Size does matter to some men, like New Yorker 'Apotheosis.' He has a big name – a pseudonym- and a small problem…literally. At five foot, six inches, the 37-year-old was shorter than most men and opted for a costly, cosmetic and incredibly painful limb-lengthening procedure so that he could add six inches onto his frame.

Turns out surgery to help men grow is becoming more prevalent than, you know, shoe lifts. Only a handful of doctors perform the procedure in the United States, with Dr. Dror Paley, an osteopathic surgeon at the Paley Institute at St. Mary's Medical Center in West Palm Beach, Fla., being one of those precious few. He performed 650 leg-lengthening surgeries last year.

Of those 650, patients were a mixed bag. Some had deformities or were dwarves, but the majority of procedures he performed were of the cosmetic variety. It's usually men who battle with a psychological condition called height dysphoria, which seems similar to body dysmorphic thoughts that women with eating disorders experience.

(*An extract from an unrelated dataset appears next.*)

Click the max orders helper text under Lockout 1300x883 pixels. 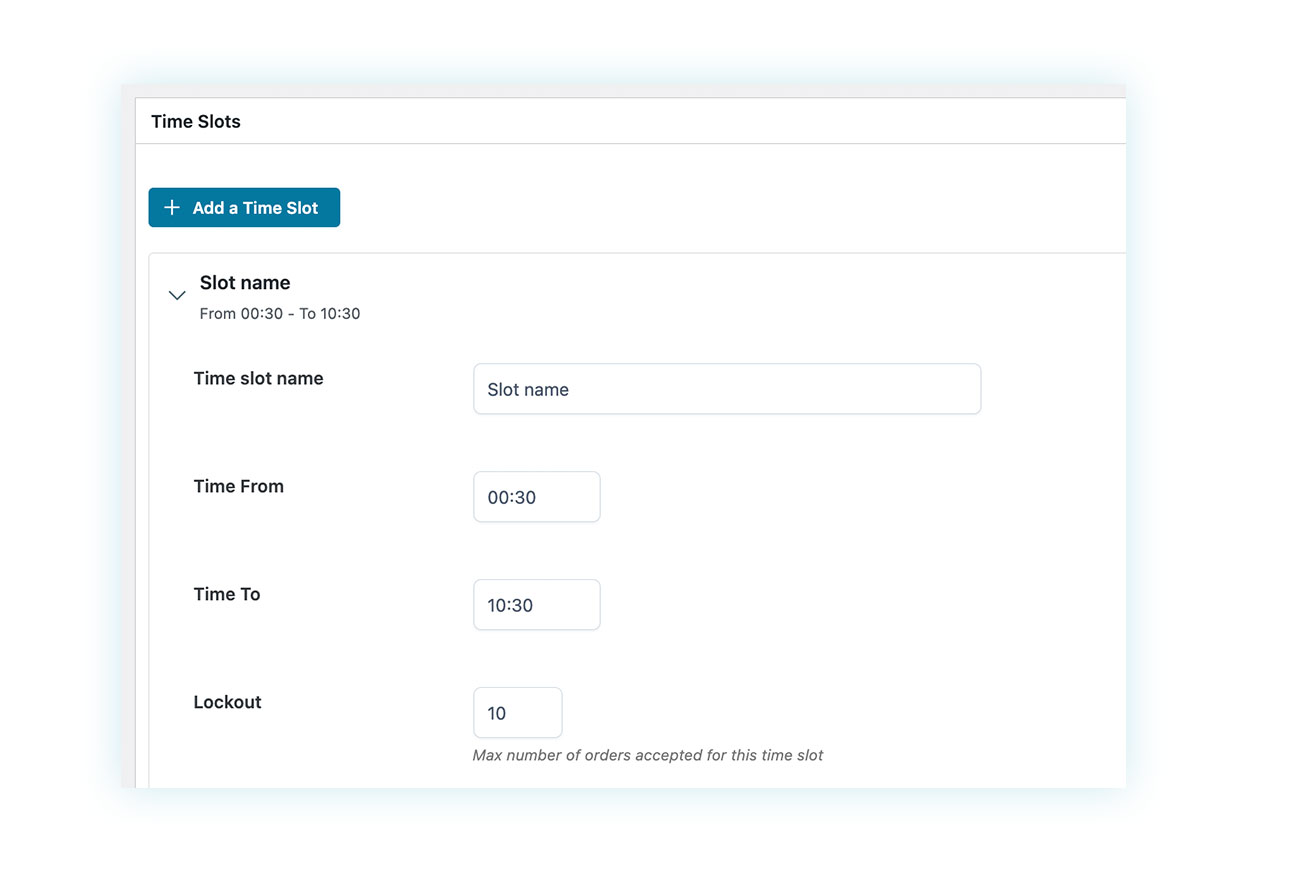pyautogui.click(x=647, y=755)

"The majority who come for cosmetic limb lengthening have what we call, height dysphoria," the good doc said. "They're unhappy with their height. It's one of the few psychologic-psychiatric disorders that you can actually cure with the knife."

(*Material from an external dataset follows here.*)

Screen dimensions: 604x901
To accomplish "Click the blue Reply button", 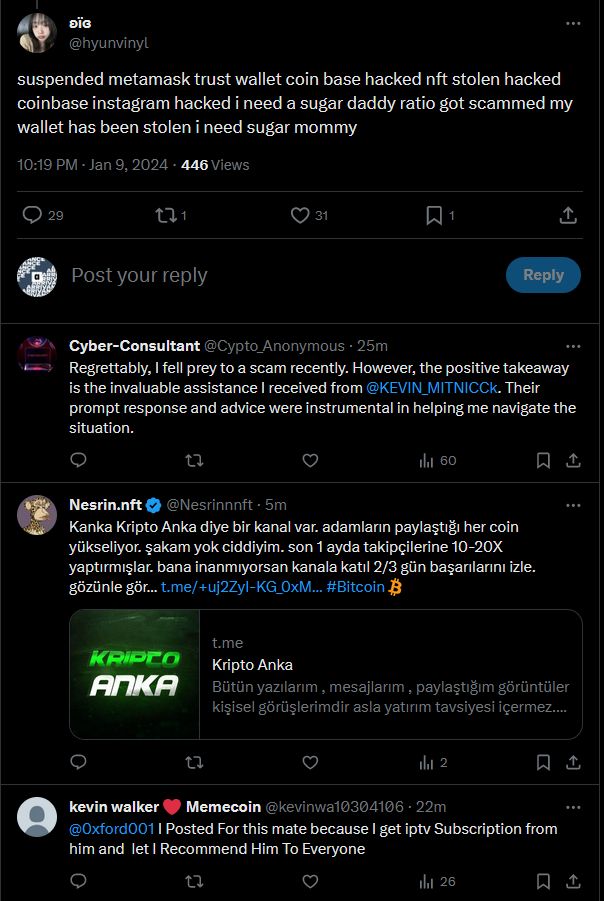I will coord(543,275).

So it's not mind over matter. But going under the knife hurts in multiple ways.

The surgery is no joke and those who elect to have the procedure will endure serious pain akin to torture. The surgeons break the leg bones in half (that'd be reason enough to have us back out of of this surgery) and implant telescopic rods between the broken bones, which in turn pull the bones apart at a rate of a millimeter per day. Sounds like being drawn and quartered, no? Nevertheless, new bone grows, while muscle tissue, nerves, arteries and skin regenerate. Recovery is lengthy, including rigorous physical therapy.

Tack an $85,000 cost onto the pain and we're left to wonder if being tall is worth all this.